### [Given instruction]
Lay out the records from the line with "Given: Click the Bottom-Left" up to and including the line with "Tap the Wi-Fi" as a two-column CSV with the headers instruction and response, one row per record. Put each record's text in one quoted field and its answer in the other, with line breaks replaced by spaces.

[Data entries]
· · · · · · ·

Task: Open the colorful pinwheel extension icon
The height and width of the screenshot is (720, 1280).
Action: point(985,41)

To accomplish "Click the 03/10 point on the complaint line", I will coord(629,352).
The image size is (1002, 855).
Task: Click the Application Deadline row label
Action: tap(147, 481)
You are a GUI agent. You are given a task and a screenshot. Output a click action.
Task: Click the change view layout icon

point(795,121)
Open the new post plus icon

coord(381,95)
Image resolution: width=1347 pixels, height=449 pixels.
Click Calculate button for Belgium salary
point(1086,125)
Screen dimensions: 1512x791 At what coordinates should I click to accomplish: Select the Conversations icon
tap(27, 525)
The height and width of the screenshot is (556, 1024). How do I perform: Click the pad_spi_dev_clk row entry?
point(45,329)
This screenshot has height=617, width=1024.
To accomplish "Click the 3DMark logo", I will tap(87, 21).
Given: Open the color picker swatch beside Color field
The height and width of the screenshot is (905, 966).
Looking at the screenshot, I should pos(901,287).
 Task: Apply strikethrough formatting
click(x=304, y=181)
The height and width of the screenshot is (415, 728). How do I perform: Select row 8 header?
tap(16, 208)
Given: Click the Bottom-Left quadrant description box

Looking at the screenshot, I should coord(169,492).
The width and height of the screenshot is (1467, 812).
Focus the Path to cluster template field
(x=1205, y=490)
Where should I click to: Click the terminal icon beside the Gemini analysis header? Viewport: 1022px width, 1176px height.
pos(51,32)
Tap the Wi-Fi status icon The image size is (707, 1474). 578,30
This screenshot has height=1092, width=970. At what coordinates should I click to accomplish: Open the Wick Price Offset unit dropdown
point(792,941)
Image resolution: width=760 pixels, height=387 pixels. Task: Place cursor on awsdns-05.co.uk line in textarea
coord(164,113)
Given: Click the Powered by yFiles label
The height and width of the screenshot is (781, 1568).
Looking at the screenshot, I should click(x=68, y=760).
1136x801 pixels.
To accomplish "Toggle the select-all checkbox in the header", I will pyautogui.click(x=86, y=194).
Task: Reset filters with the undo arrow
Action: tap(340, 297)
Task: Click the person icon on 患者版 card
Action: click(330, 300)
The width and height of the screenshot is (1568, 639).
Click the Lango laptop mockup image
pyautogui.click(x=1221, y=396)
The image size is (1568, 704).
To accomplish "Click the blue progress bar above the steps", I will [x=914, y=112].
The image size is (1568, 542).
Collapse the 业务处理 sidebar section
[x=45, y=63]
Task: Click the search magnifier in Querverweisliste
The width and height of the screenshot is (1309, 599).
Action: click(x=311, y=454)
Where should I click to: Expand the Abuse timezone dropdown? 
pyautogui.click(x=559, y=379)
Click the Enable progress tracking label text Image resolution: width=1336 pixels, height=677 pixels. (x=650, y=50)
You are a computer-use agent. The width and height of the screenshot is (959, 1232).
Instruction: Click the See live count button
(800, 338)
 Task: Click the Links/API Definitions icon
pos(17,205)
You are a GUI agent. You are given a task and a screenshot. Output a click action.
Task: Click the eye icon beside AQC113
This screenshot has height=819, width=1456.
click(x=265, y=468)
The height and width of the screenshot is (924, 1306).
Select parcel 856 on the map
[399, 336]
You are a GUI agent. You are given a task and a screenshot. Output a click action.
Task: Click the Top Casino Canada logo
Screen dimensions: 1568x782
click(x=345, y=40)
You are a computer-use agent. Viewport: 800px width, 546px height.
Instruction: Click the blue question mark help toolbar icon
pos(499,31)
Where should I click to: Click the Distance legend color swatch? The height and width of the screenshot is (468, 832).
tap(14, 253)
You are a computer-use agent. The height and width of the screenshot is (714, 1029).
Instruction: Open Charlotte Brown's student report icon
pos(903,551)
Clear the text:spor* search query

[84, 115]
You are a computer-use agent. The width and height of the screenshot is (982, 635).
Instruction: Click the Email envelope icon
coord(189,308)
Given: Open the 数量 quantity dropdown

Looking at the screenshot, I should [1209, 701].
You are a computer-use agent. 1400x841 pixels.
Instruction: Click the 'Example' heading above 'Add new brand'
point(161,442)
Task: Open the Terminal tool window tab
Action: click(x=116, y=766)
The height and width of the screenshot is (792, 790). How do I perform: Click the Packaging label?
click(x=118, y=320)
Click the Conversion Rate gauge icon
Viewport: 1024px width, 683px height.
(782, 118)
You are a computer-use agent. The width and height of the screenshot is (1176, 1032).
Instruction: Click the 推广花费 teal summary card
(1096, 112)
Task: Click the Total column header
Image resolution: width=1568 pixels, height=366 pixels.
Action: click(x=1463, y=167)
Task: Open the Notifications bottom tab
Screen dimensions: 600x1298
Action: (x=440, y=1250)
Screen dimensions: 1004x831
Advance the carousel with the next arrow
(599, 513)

· · · · · · ·

### [Result of the exercise]
instruction,response
"Given: Click the Bottom-Left quadrant description box","Looking at the screenshot, I should coord(169,492)."
"The width and height of the screenshot is (1467, 812). Focus the Path to cluster template field","(x=1205, y=490)"
"Where should I click to: Click the terminal icon beside the Gemini analysis header? Viewport: 1022px width, 1176px height.","pos(51,32)"
"Tap the Wi-Fi status icon The image size is (707, 1474).","578,30"